978-5-9965-2875-2
ISBN :Возрастное ограничение : 18
Дата обновления : 16.09.2023
– Спаси Христос!
Гость снял с головы неизменную казацкую папаху с синим верхом и красными полосками крест-накрест, с трудом поклонился, опёршись на свою деревянную сучковатую, отполированную десятилетиями клюку, пригладил трясущейся ладонью седую плешивую голову и, перекрестившись на образа в «красном» углу куреня, кряхтя сел на приступок[11 - Приступок – возвышение, порог, скамья.] у русской печи. Я давненько его не видел и заметил, что мослаковатый[12 - Мослаковатый – костлявый.] дед ещё больше согнулся, чаще сухо кашлял и при этом так же, как и в далёком моём детстве, витиевато ругался:
– Растудыт твою карусель, эту сухотку!
Его большущая борода ещё сильнее пожелтела, а мха на его высохшем лице стало больше. Одет он был по-прежнему, несмотря на жару, в тёплую душегрейку, синие, выцветшие от времени и штопаные во многих местах казацкие шаровары с широкими, поблёкшими красными лампасами. Обвисшие по-старчески шаровары были заправлены в вязаные шерстяные чулки. Ноги были обуты в изрядно стоптанные кожаные чирики[13 - Чи?рики – низкая обувь с твёрдой подошвой; как мужская, так и женская.].
Прищурив свои подслеповатые глаза под густым волосяным мхом, дед обратился ко мне с вопросом:
– Ну што, куга[14 - Куга – название водного растения: осоки или озёрного камыша.] зелёная, приехал опять безобразничать и забижать стариков?
Я понял, что дед имел ввиду наши детские проказы, когда в далёком детстве летом родители отправляли меня в «командировку» к бабушке Екатерине.
* * *
По соседству с домом бабушки жила семья потомственных казаков. Самым старым был дед Воробей – так его все звали. Он сам был маленького росточка, а большая бело-жёлтая борода свисала на его грудь. На скулах деда Воробья рос мох, по крайней мере мне так казалось. На голове у него красовалась папаха-кубанка. Даже в самый сильный зной он надевал тёплую меховую тужурку-безрукавку, а обувался в короткие полуваленки. Целыми днями дед Воробей сидел на завалинке со своим псом по кличке Кабысдох, таким же древним, как и хозяин. Шерсть у Кабысдоха была седая, а на морде красовались большие бакенбарды, от чего он был чем-то похож на старого камердинера.
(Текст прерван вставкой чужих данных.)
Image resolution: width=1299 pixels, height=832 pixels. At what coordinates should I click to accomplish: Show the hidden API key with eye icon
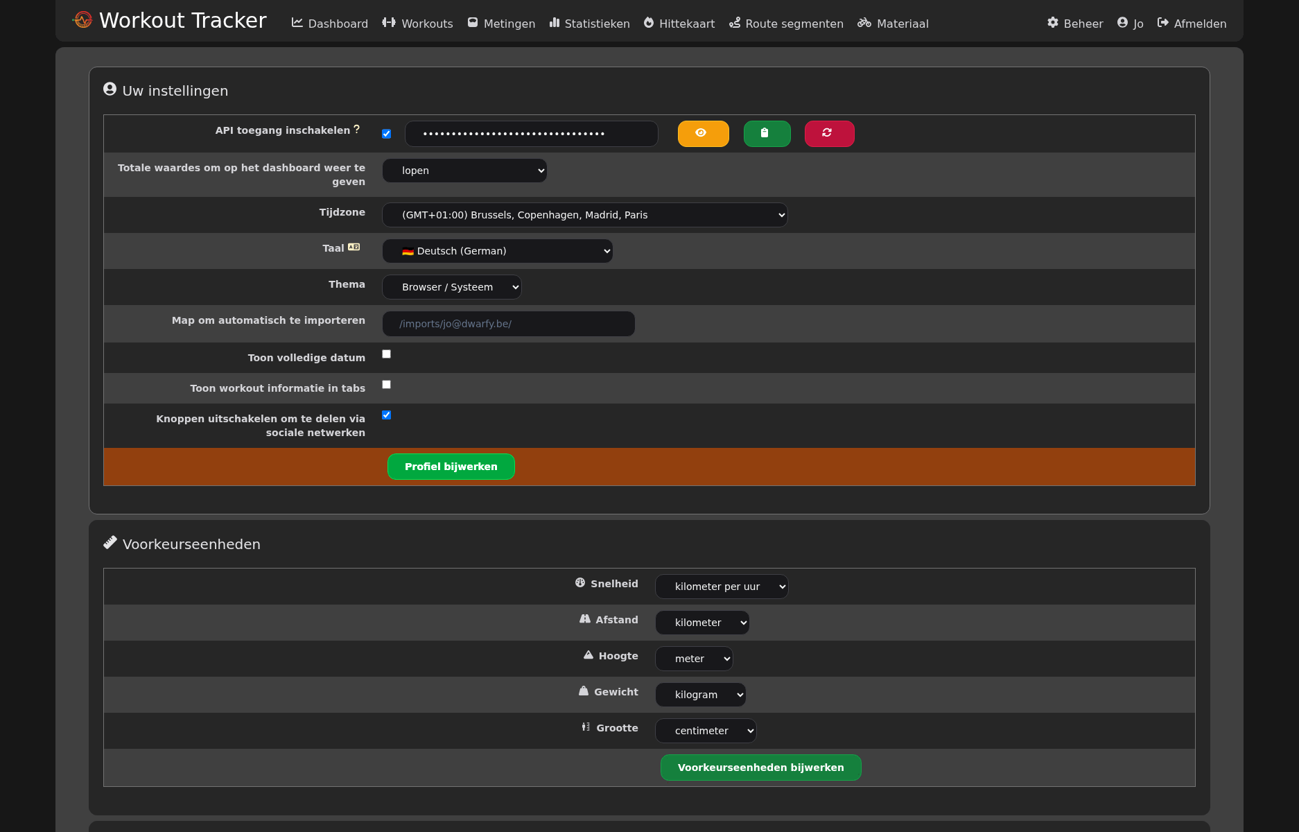(x=703, y=133)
Дед Воробей курил цигарку-самокрутку, которую называл «козьей ножкой», часто хрипло кашлял от крепкого самосада, при этом приговаривая:
– Вот, язви тебя, прищипилась злая сухотка ко мне! – и с прищуром из-под густых и лохматых бровей поглядывал на нас, играющих в асычки[15 - Асычки – путовые суставы овец или баранов, используемые для игры.]. Мы, удивлённые необычной для летнего времени одеждой деда, отбежав на всякий случай подальше, дразнили его:
– Дед, дед Воробей убегал от гусей, плюхнулся в корыто, задница открыта. Гуси всё гогочут, клюнуть деда хочут!
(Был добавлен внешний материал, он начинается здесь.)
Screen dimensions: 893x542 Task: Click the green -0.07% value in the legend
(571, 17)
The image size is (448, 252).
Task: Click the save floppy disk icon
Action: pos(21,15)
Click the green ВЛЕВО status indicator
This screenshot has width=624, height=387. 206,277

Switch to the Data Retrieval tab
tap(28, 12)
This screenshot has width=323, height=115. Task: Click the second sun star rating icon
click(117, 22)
Старый казак незлобно ворчал на нас:
– Вот я вас сейчас, анчихристы… – при этом он постукивал своей деревянной клюкой о землю, а его верный пёс, тяжело подняв морду, хрипло несколько раз тявкал для порядка. Но это было так потешно, что нас, шалопаев, только веселило.
Как-то во время «перемирия» в один из жарких дней дед Воробей пригласил нашу компанию к себе на завалинку. Он стал рассказывать о событиях, происходивших давным-давно в станице. Но нам тогда это было неинтересно. Нас почему-то интересовал только один вопрос: отчего это жарким летним днём дед Воробей так тепло одет?
Он же, несколько задумавшись, отвечая на этот наш глупый вопрос, сказал:
– Э-эх, пострелята, вырастете большими, состаритесь – вот тоды и узнаете, почему я тепло одеваюсь в жаркие летние денёчки.
* * *
Но я не успел ответить деду, как бабушка Екатерина вступилась за меня:
– Ты чего это, базыга[16 - Базыга – старый хрыч.], глупости гутаришь[17 - Гутарить – говорить.]? Брехаешь по-напраслину[18 - Брехать понапраслину – говорить зря.]! Кого он забижал? Дюже прокудный[19 - Прокудный – зловредный.] ты, дедуня, какой-то стал.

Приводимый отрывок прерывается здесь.